6.4% sales to government
Overall, out of the total Naamsa reported industry sales of 40 955 vehicles, 78.5 percent or 32 152 units represented dealer/retail sales, 10.5 percent represented sales to the car rental industry, 6.4 percent sales to government and 4.6 percent into industry's corporate fleets.
September 2008 Naamsa reported new car sales at 25 349 units reflected a decline of 6908 or 21.4 percent compared to the 32 257 new cars sold during September 2007.
"Interestingly, new car sales in September had been up 0.2 percent on the new car market recorded in August, 2008. Factoring in the new car sales not reported in detail, the year on year decline had amounted to 8376 units or a fall of 22.8 percent. On a positive note, the daily sales rate during September, 2008 had shown a modest improvement," Naamsa commented.
Sales of Naamsa new light commercial vehicles, bakkies and minibuses at 12 644 units during September 2008 reflected a decline of 2086 units or 14.2 percent compared to the 14 730 unit sales during the corresponding month last year. Taking account of the light commercial vehicles sales reported by the AMH Group, the year on year decline amounted to 2497 units or 15.6 percent.
Sales of vehicles in the medium and heavy truck segments of the industry continued to reflect a mixed picture during September 2008 and at 901 units and 2061 units, respectively, recorded a decline of 273 units or 23.2 percent, in the case of medium commercials, versus a respectable gain of 226 units or 12.3 percent, in the case of heavy trucks and buses – compared to the corresponding month last year.
Exports maintained upward momentum
During September 2008 the industry's new vehicle exports maintained their strong upward momentum. 27 547 new vehicles had been exported. This represented an improvement of 18 867 vehicles or 217.4 percent compared to the 8680 vehicles exported during September last year. However, September 2007 export sales had been severely depressed as a result of the impact on industry vehicle production due to the strike in the automotive component supplier industry during that month.
With three quarters of 2008 accounted for, export sales reflected an impressive year on year improvement of 72.7 percent. Vehicle exports for 2008 as a whole were projected to reach about 280 000 units.

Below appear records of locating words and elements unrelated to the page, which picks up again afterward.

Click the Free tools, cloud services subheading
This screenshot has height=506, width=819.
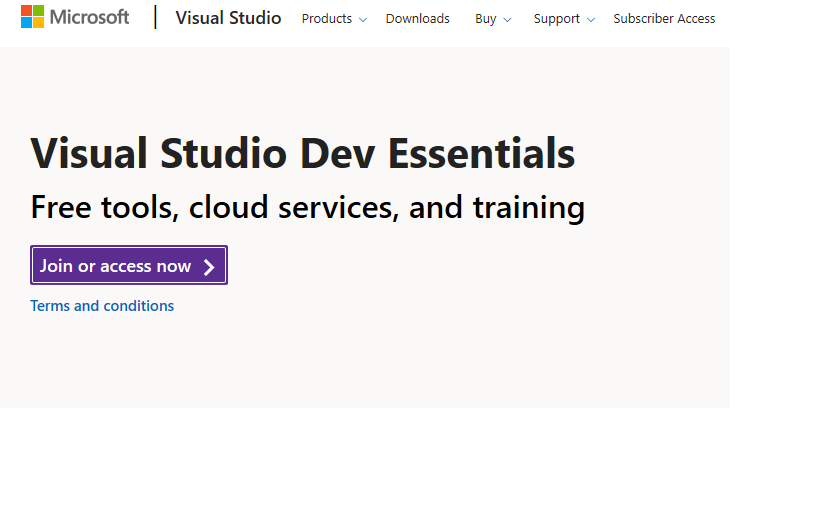pyautogui.click(x=307, y=207)
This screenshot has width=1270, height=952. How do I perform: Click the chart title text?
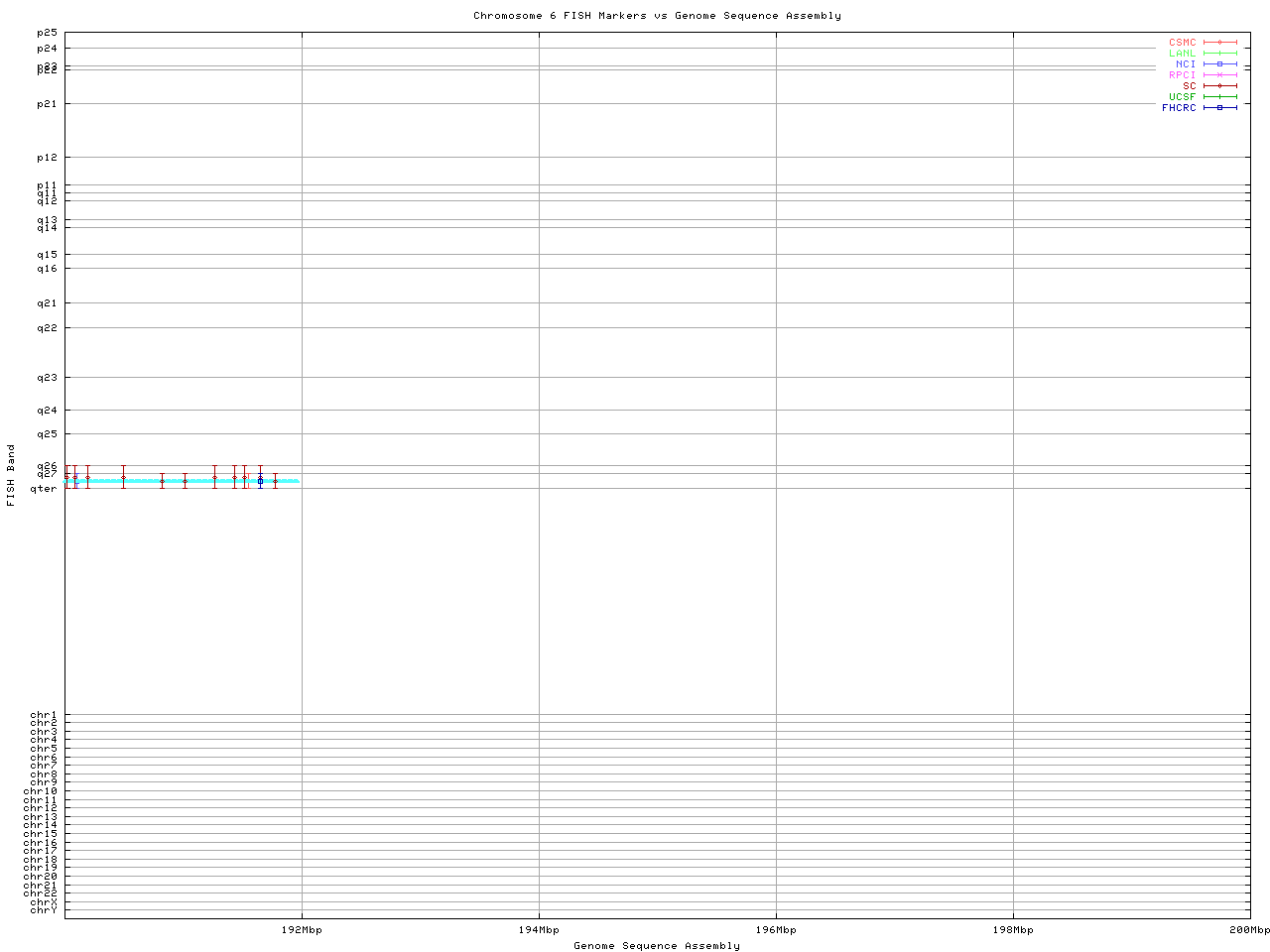[x=657, y=16]
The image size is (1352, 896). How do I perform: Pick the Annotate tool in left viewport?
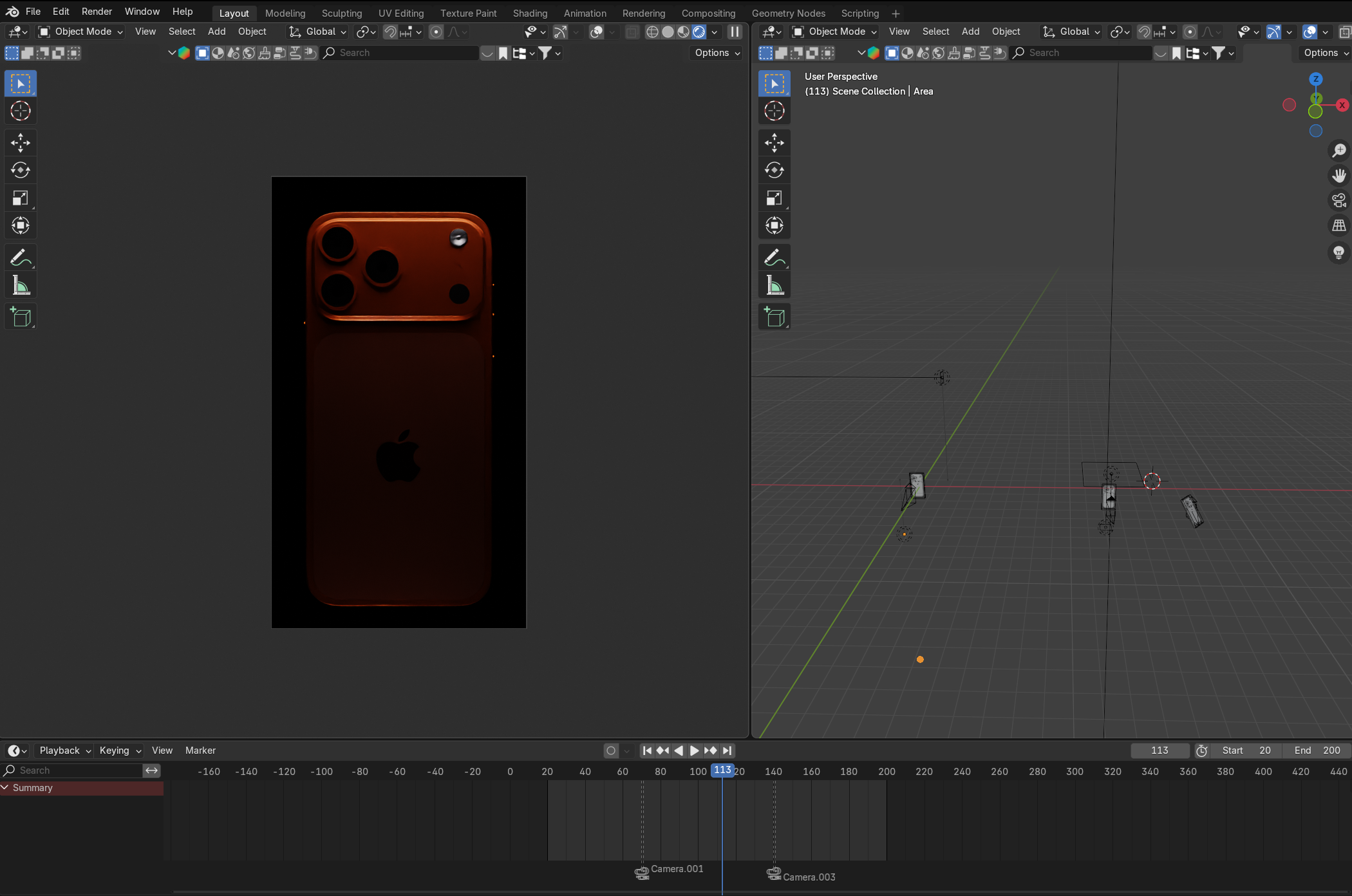click(x=21, y=257)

Naamsa said that during the last quarter of 2008, domestic new vehicle sales are likely to remain under pressure as a result of the cumulative impact of past interest rate rises, inflationary pressures, a decline in the real purchasing power of consumers and lower economic activity levels.
Despite deteriorating consumer and business sentiment, the South African economy - principally as a result of current and projected major investment projects - remained in a relatively good position to withstand the current global slowdown and the extreme financial market volatility, Naamsa added.
Existing vehicle export contracts would continue to lend support to domestic vehicle and component manufacturing activities, however, the expected international economic slow-down and the substantial recent decline in new vehicle sales in various major global markets could impact on the industry's export sales in 2009.
From a domestic sales forward looking perspective, there were indications that the inflation and interest rate cycles were close to a peak. Inflationary pressures were likely to abate during 2009 with interest rates following suit. The second half of 2009 was likely to see an improvement in the financial position of consumers and stronger economic activity levels giving rise to optimism of a recovery in demand of new motor vehicles from about the middle of next year, Naamsa added.